"You're a good shot with the musket, they tell me, Gibbie," he said, using the old name which he had called him by when he first came to Barns as a boy, "and I was thinking that it would be a rare ploy for you and John to go down the water to Traquair, where Captain Keith's horse are lying. He is an old friend of mine, and would be blithe to see any of my kin. They tell me he has great trials of skill in all exercises, and that he has gathered half the gentry in the place about him."
"John," said my cousin in a scornful voice, "John is too busily employed at Dawyck to care much for anything else. A flighty maid is a sore burden on any man."
"I would have you learn, Master Gilbert," I said angrily, "to speak in a better way of myself and my friends. You may be a very great gentleman elsewhere, but you seem to leave your gentility behind when you come here."
Now my cousin and I were of such opposite natures that I took most things seriously, while he found matter for a jest in all—yet not in full good-nature, but with a touch of acrid satire.
"Even a barn-door cock will defend his own roost. How one sees the truth of proverbs!"
And then he added that which I will not set down, but which brought my father and myself to our feet with flashing eyes and quivering lips. I would have spoken, but my father motioned me to be silent.
"Gilbert," he said, his voice shaking with age and anger, "you will leave this house the morn. I will have no scoundrelly fellow of your kidney here. You are no true nephew of mine, and God pity the father that begat you."
My cousin smiled disdainfully and rose from his chair. "Surely I will go and at once when my hospitable uncle bids me. The entertainment in this damned hole is not so good as to keep me long.

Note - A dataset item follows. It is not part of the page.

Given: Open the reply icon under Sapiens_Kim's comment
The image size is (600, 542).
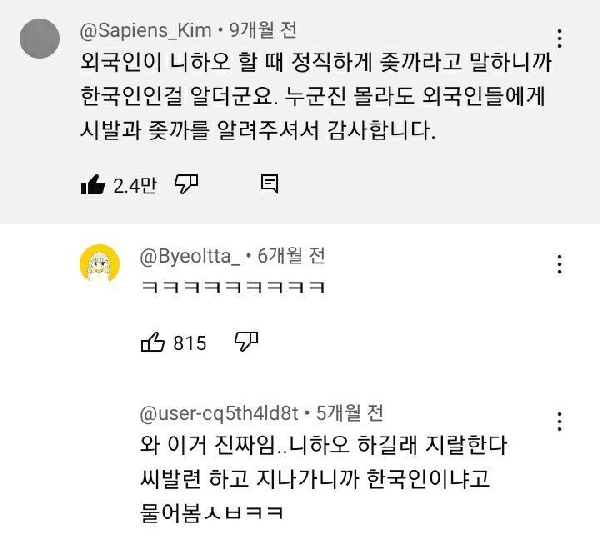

As for you, Cousin John," and he eyed me malignantly, "you and I will meet some day, where there are no dotards and wenches to come between us. Then I promise you some sport. Till then, farewell. I will down to Peebles to-night and trouble you no more." With a wave of his hand he was gone, and five minutes later we heard his horse's hooves clatter over the stones of the yard.
When he was gone his conduct came back to my father with a rush, and he fell to upbraiding himself for his breach of hospitality and family honour. He would have me call Gilbert back, and when I showed him how futile it was, fell into low spirits and repented in great bitterness.
Now the worst of this day's business remains to be told. For when I looked at my father some time after I found him sunk in his chair with his face as pale as death. With the help of Jean Morran and Tam Todd I got him to bed, from which he never rose, but passed peacefully away in the fear of God two days later. The heat into which he had been thrown was the direct cause, and though I could not very well lay the thing to my cousin's charge when the man was already so far down the vale of years, yet in my heart I set it against him. Indeed from this day I date my antagonism to the man, which before had been a mere boyish rivalry.